Nissan Leaf. Photo by the author

As the owner of an electric car (my third!) it was with a mixture of emotions that I read your article on the pros and cons of EV ownership. Dismay at the negativity – deep dismay that every word was true – and sadness that it does not reflect my own positive experience.

Our first Nissan Leaf had a range of 60 miles and we would not have bought it had we not had a second car for longer journeys, precisely because of the lack of infrastructure for re-charging en route. As it was second hand we were conscious that the battery had a limited life (a fact not widely pointed out by the salesmen) and it was this that led us to upgrading whilst the battery was still in good form.
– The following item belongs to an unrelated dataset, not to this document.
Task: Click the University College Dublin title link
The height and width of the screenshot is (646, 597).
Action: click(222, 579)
By then we were thoroughly converted to electric cars and we traded it in for another Leaf.

The reason for upgrading yet again was that the latest Nissan Leaf (yes, another one!) has a range of around 240 miles and we felt this justified selling our ‘second’ car. This decision was not made without a lot of research, especially on the ‘cons’ – we already knew the ‘pros’.
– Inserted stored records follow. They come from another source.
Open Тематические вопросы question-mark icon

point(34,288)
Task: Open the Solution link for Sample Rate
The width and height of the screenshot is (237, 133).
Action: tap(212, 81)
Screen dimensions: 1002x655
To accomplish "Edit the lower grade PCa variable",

There is no overall regulatory body covering the use of public charging points, tariffs and methods of payment. It seems that these vary, requiring a wallet full of different charging cards and mobile apps (too bad if there is no signal). Lack of confidence in the infrastructure led us to seriously consider doing without it. In fact, to this day we have never used a public charging point – not the kind of statement a potential purchaser wants to hear. In our case, given that our primary use of an EV was for local journeys, and that we could even undertake return trips to our families without re-charging, we decided that in the rare event of a long-distance trip we would resort to hiring a petrol car. It was therefore essential that we could charge the vehicle at home.

We are very fortunate in that charging at home is not a problem for us – I admit this is not the case for everybody. We can park and charge within the curtilage of our property and have an electricity supply capable of handling the continuous high current required. I use a domestic 13 amp socket but – a word of caution – do not use an electrical socket that does not comply with the latest national regulations, without first having the house’s electrical system checked by a qualified electrician and upgraded if necessary. We have the added advantage of an off peak tariff and therefore charge the car at night time.
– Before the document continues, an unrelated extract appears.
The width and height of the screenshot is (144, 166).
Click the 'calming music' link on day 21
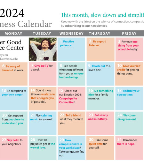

So, to summarise why EV works for us:-

  • Going ‘green’ is important to us;
  • we can charge at home and have the benefit of the off-peak electricity tariff;
  • most of our journeys are local;
  • we are prepared to hire a petrol vehicle on the rare occasion we undertake a long distance journey;
  • I enjoy driving this car: it is very responsive, can accelerate quickly and handles well;
  • it is cheap to run and, having no engine, is cheap to maintain.

I should add that if the worse came to the worst and we did lose power on the road, then one of the roadside assistant schemes would get us to the nearest charging point.

How very short-sighted of our government not to embrace the challenge of infrastructure at an early stage. Leaving it to … whoever … has resulted in a hotch potch of facilities which, I believe, is the main sticking point for those in two minds.

We would never go back to petrol now, but the government has a long way to go before public charging becomes as convenient as filling your car with petrol or diesel.